- _Reading passage_:

>>>>

In the second part of a series about what keeps us logging into Facebook, Shanti Mathias explores the staying power of Facebook Events.
When I was at university, I felt compelled to log into Facebook about once a week, as well as messaging people all day on Facebook’s Messenger app. When I logged in, I always had about 10 notifications: half friends and siblings tagging me in memes, half invites to events. Twenty-firsts, flat parties, poetry readings – the main way I heard about these was on Facebook.
It was a useful feature: if you clicked “interested” or “going” to an event, you’d then get a reminder when it was actually coming up. You could see which friends (or enemies) had said they’d be there – a particularly handy feature if you wanted to “run into” a crush, or avoid an ex. If you made a new friend at the party, you could look at the event afterwards and find their name, send a friend request or message them. The frequent invites didn’t make me feel popular; it seemed to be how everyone heard about events.
I remember looking at my “events coming up” tab one weekend to see three events on both Friday and Saturday night, which I rushed chaotically between, swiftly changing out of a Snow White costume and into a 21st dress, able to find the location – and suss the vibe – through the tenor of posts on Facebook.
These days, I log into Facebook perhaps once a fortnight, often for journalistic purposes. The invitations are fewer; I can count the number of events I’ve been invited to on Facebook this year on one hand. When I scroll the newsfeed, I occasionally find events that interest me, but I can’t tell if they appear because friends might be going or because the promoter has paid for it to be advertised to someone in my demographic. Just as often, I hear about “things that are happening” in texts or emails or posters or even (gasp) in person.

<<<<

- _Exercises to complete_:
(a) In the essay on Facebook Events, how often does the writer log into Facebook these days?
(b) Extend the essay on Facebook Events with the paragraphs that come next.

- _Extracted records_:
>>>>

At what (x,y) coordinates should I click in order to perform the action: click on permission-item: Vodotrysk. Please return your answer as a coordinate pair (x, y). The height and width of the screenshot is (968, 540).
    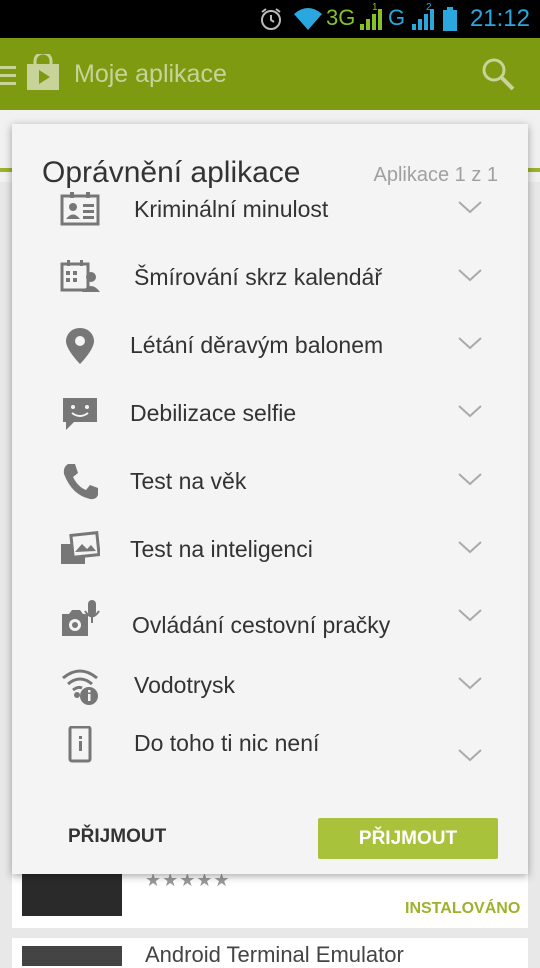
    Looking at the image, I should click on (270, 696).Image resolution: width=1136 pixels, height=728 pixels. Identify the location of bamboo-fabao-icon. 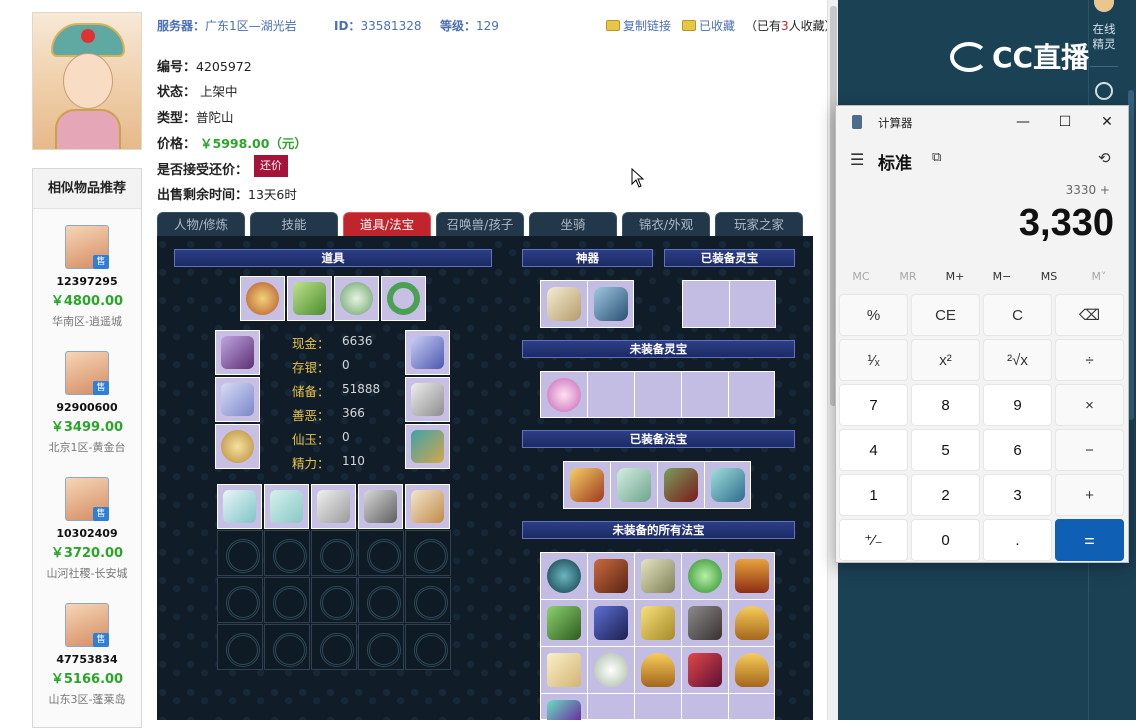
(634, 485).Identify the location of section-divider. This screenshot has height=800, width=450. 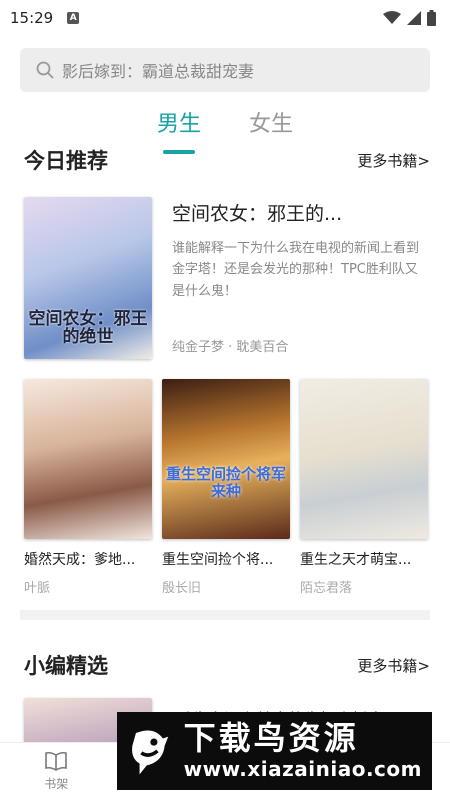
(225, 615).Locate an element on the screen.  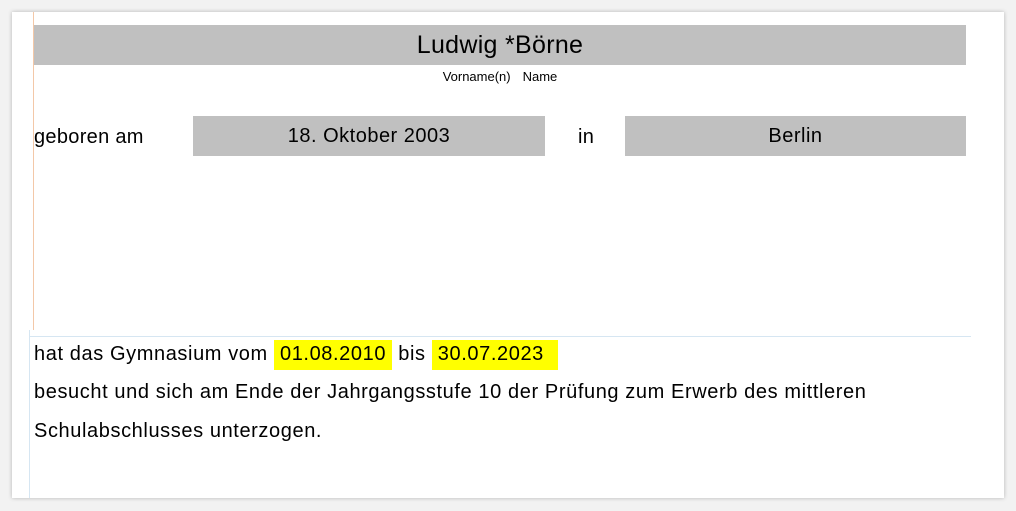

<<<<

- _Task-by-task outputs_:
(a) Perhaps once a fortnight, often for journalistic purposes.

(b)
This might be a wider story about how social lives change after university, the mass migration of young people to new platforms, or about the demise of flat parties as people’s housing and income situations change in their 20s (are they replaced by dinner parties? Do people start going to bars instead?). But it’s also a story about Facebook Events – a surprisingly durable feature of Meta’s nearly ubiquitous social media behemoth, even in 2023 – and what it’s good for.
“I use Facebook to promote the majority of my events,” says Amy Thurst, a Wellington-based drag performer and producer, who has created dozens of events over the last five years. “I don’t think anything can replace Facebook at the moment.” No other widely used social media platform in New Zealand has an events feature as fleshed out as Facebook’s, although it is possible to create event reminders on Instagram.
Sometimes, Amy’s events seem to gather steam naturally; people tagging each other in the comments, clicking “going”, buying tickets, telling their friends about it. “I did one event without any promotion and 4,000 people were interested in it,” they tell me. These days, Amy feels like they have to spend more money to get the word out, as much as $300 for a big event – a rough business for an operation of slim margins. The Facebook ad set-up is useful, because there are ways to target people who live in certain areas or have said they were interested in drag shows before, but it feels increasingly like a “pay-to-play” system.
Amy has paid for physical posters, too, and there are always ticket sales to indicate how many people are actually going to show up: paying cold hard cash to go to an event is always going to be a more reliable indicator of who will really show up than a list of people who have spent a millisecond clicking “interested”.
There are, of course, alternatives to Facebook Events, although they don’t necessarily have the network effect of Facebook’s thousands of users. Amy often lists their events on local stalwart Eventfinda. They say that although it’s not as seamless as Facebook, it is a good way to help people discover events as well as being an option for selling tickets. (As with Facebook Marketplace, Events is mainly monetised through advertising; it is possible to sell tickets on Facebook, but only by creating external events on a platform like Eventbrite or Eventfinda.)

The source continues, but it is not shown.